▸ **The request**
Write out every line of the records below as a JSON list of strings, one string per line, skipping blank lines. Leave the pictures out.

== Record set ==

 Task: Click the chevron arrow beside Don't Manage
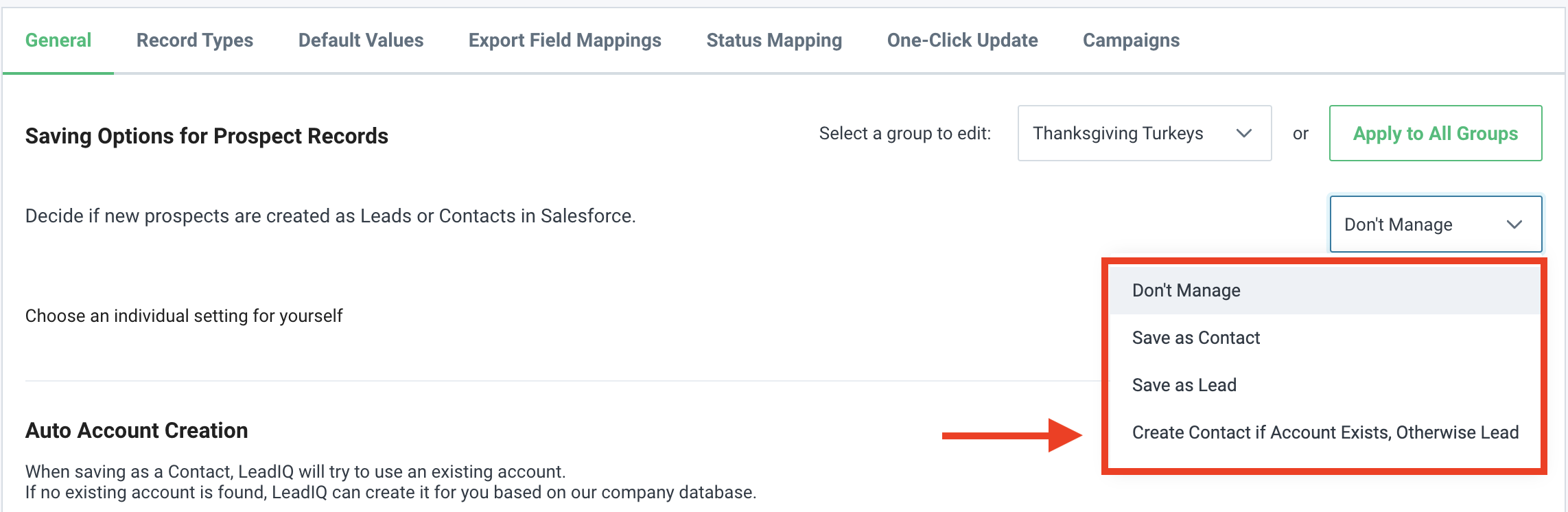[1514, 224]
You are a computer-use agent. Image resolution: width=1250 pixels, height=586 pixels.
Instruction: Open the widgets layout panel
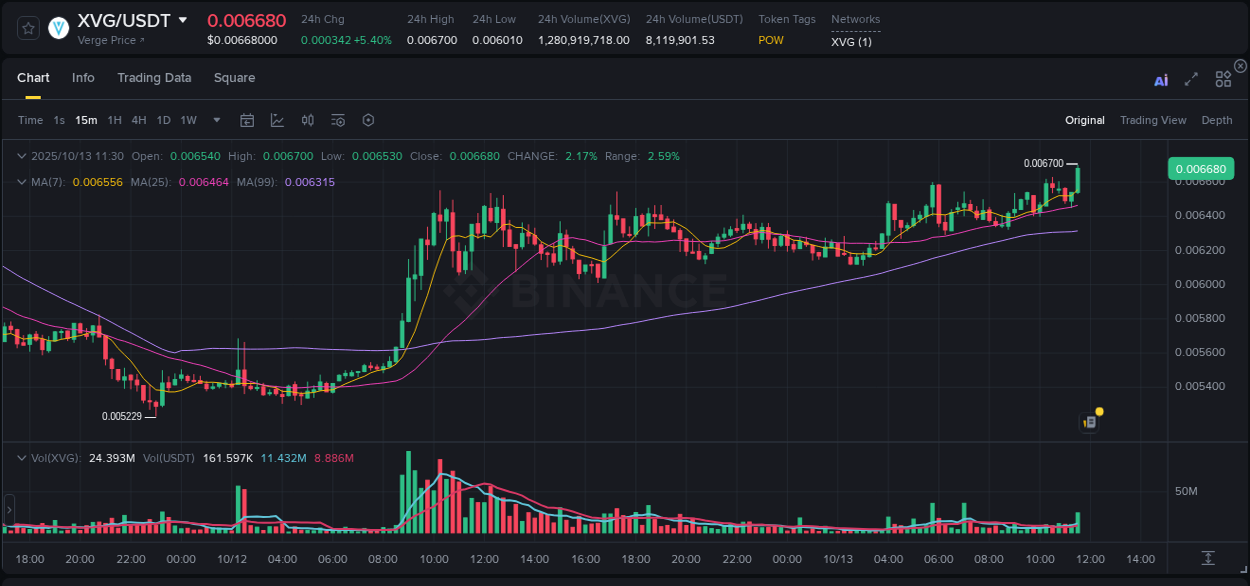click(1223, 79)
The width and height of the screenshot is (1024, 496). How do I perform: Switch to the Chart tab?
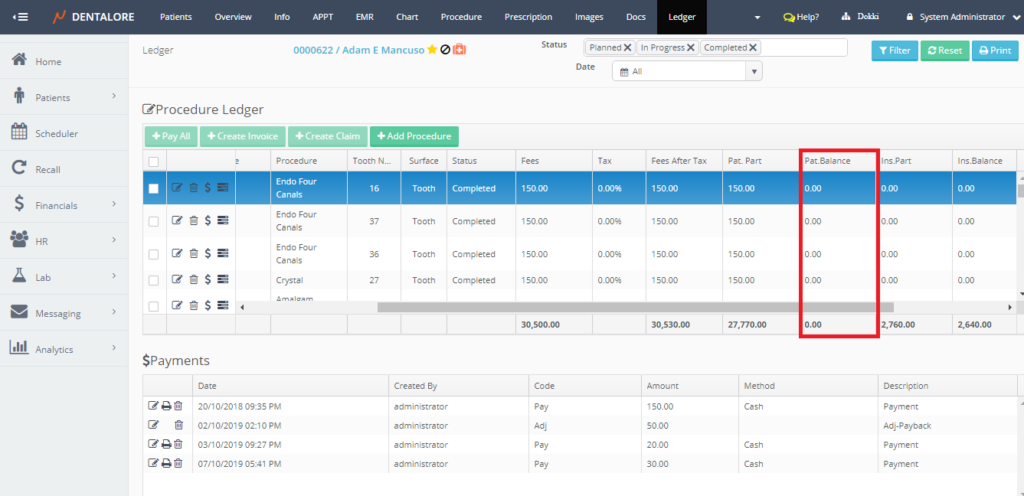407,17
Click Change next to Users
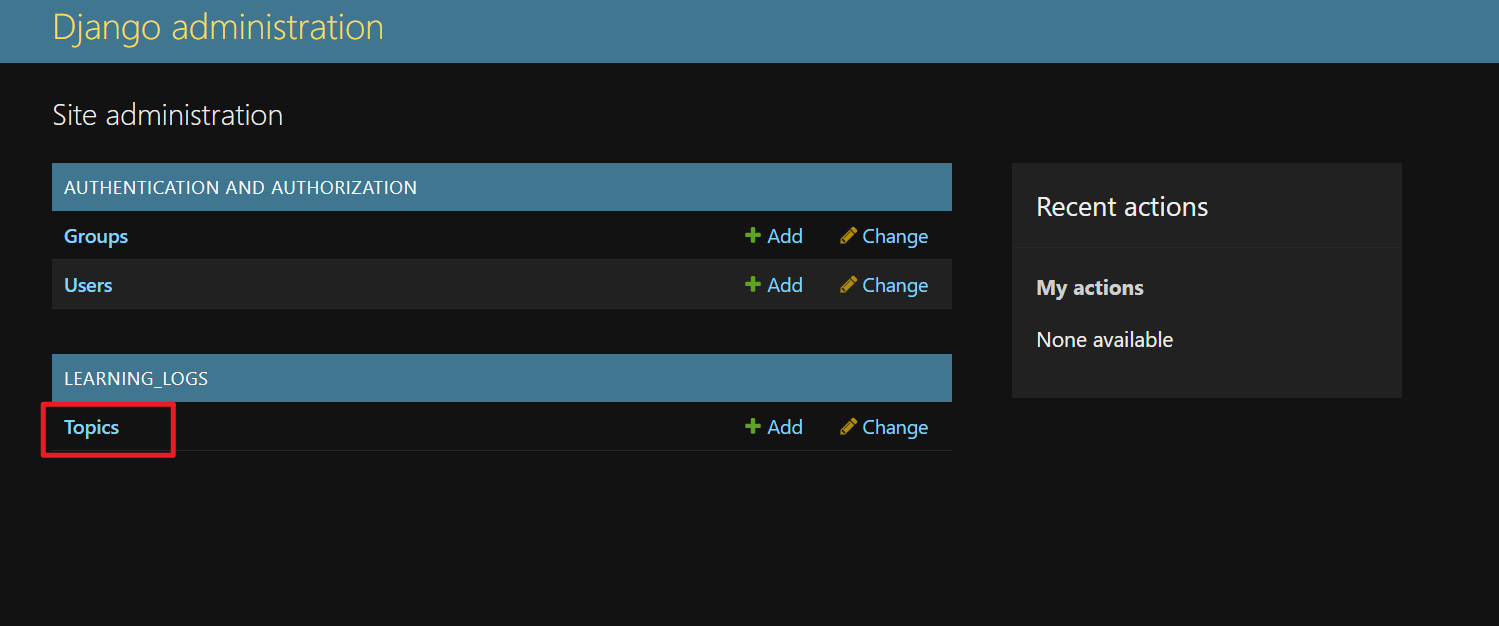This screenshot has width=1499, height=626. (895, 284)
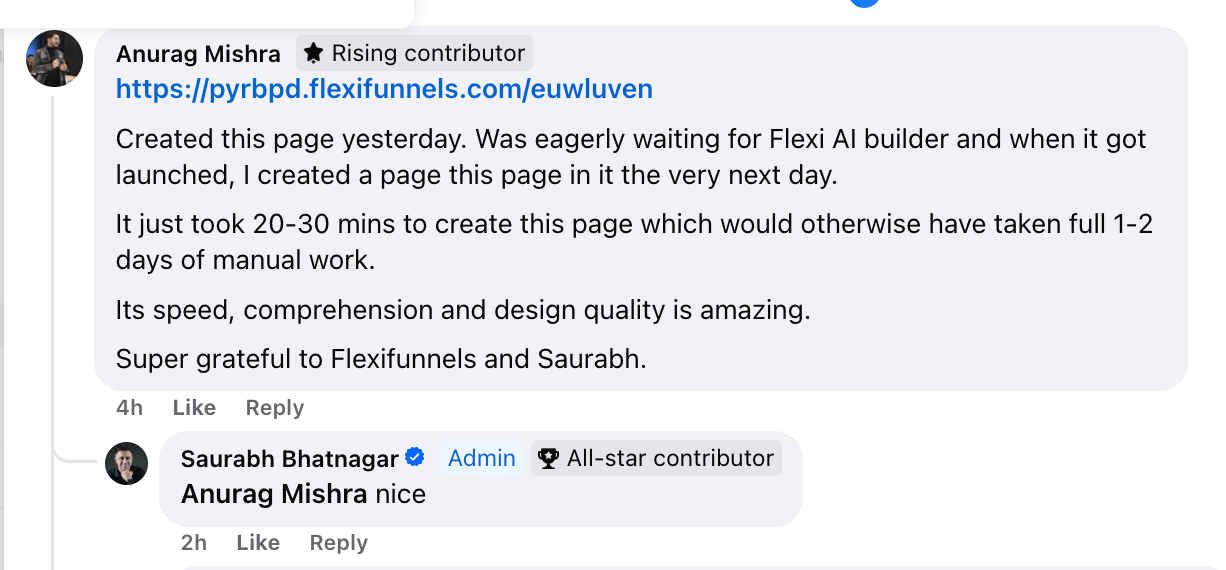
Task: Open Saurabh Bhatnagar's profile name link
Action: [290, 459]
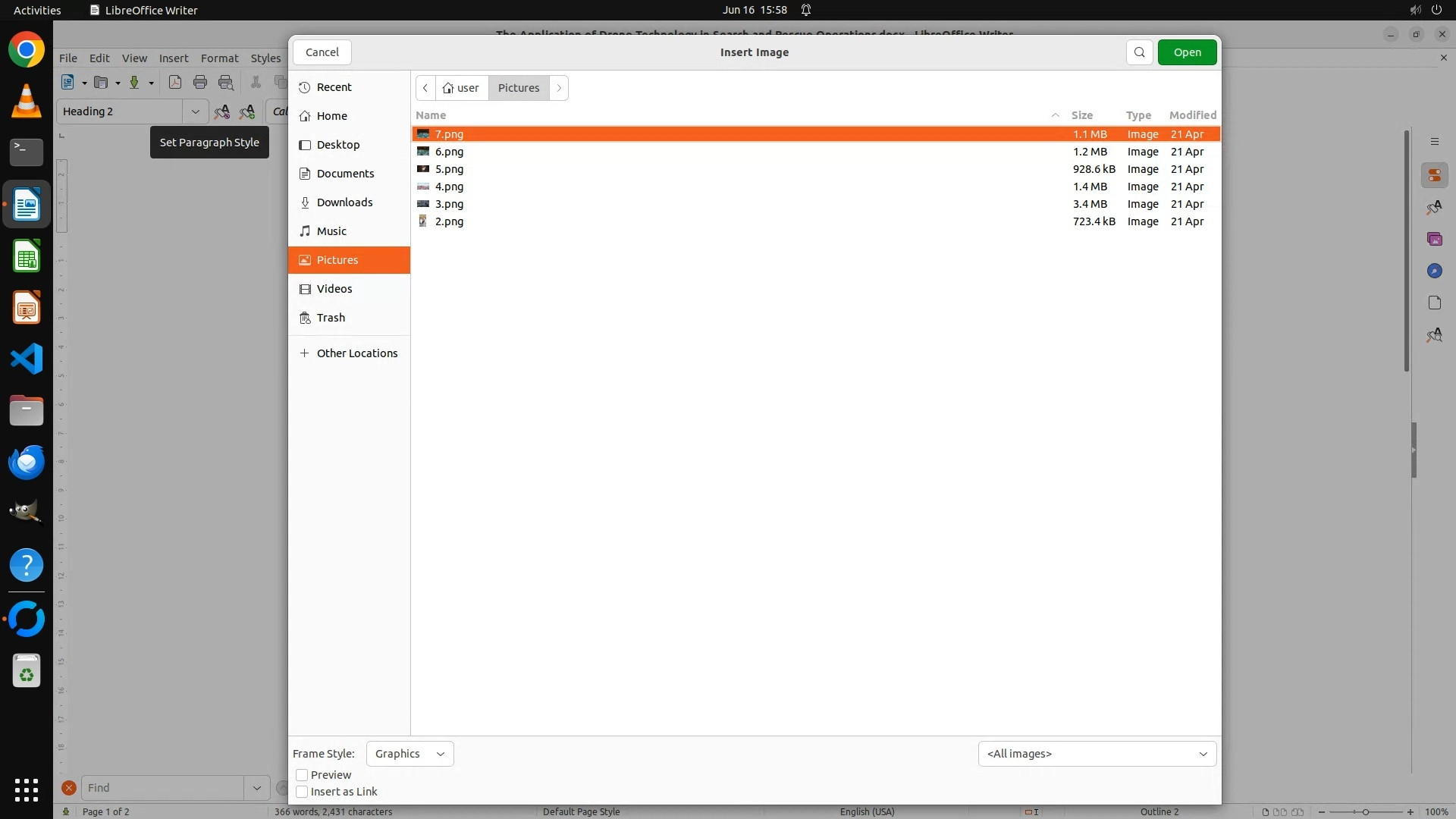Open the sidebar Properties icon
Image resolution: width=1456 pixels, height=819 pixels.
coord(1434,175)
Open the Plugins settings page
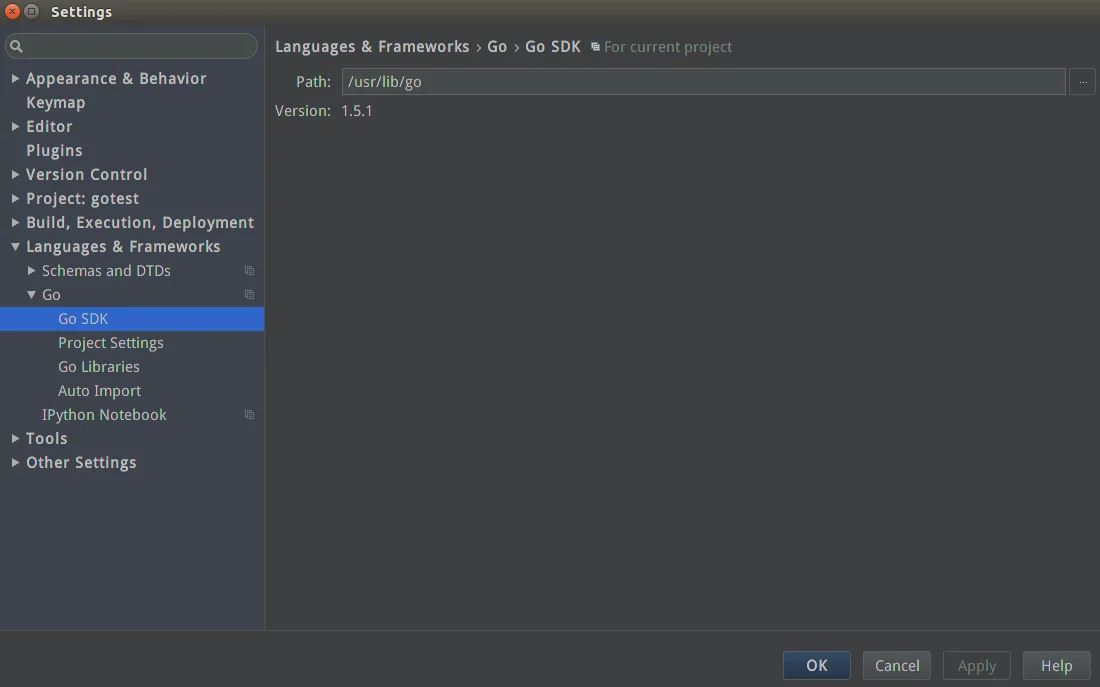Viewport: 1100px width, 687px height. point(54,150)
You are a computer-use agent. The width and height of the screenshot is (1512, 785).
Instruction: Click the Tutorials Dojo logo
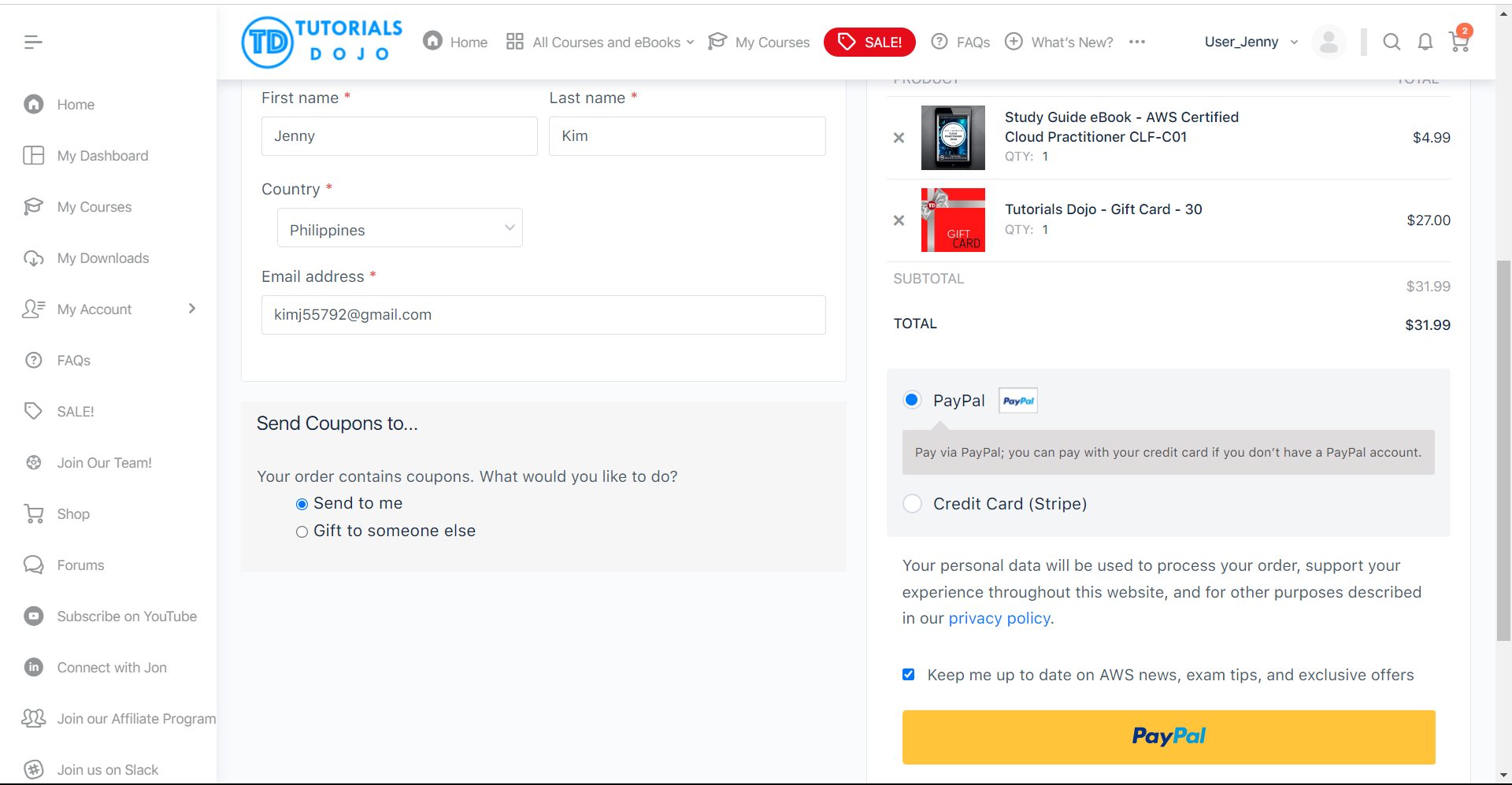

===

▸ **Full answer**
[
  " Task: Click the chevron arrow beside Don't Manage",
  "[1514, 224]",
  "You are a computer-use agent. Image resolution: width=1250 pixels, height=586 pixels.",
  "Instruction: Open the widgets layout panel",
  "click(1223, 79)",
  "The width and height of the screenshot is (1024, 496). How do I perform: Switch to the Chart tab?",
  "407,17",
  "Click Change next to Users",
  "This screenshot has width=1499, height=626. (895, 284)",
  "Task: Open Saurabh Bhatnagar's profile name link",
  "Action: [290, 459]",
  "Open the sidebar Properties icon",
  "Image resolution: width=1456 pixels, height=819 pixels.",
  "coord(1434,175)",
  "Open the Plugins settings page",
  "Viewport: 1100px width, 687px height. point(54,150)",
  "You are a computer-use agent. The width and height of the screenshot is (1512, 785).",
  "Instruction: Click the Tutorials Dojo logo"
]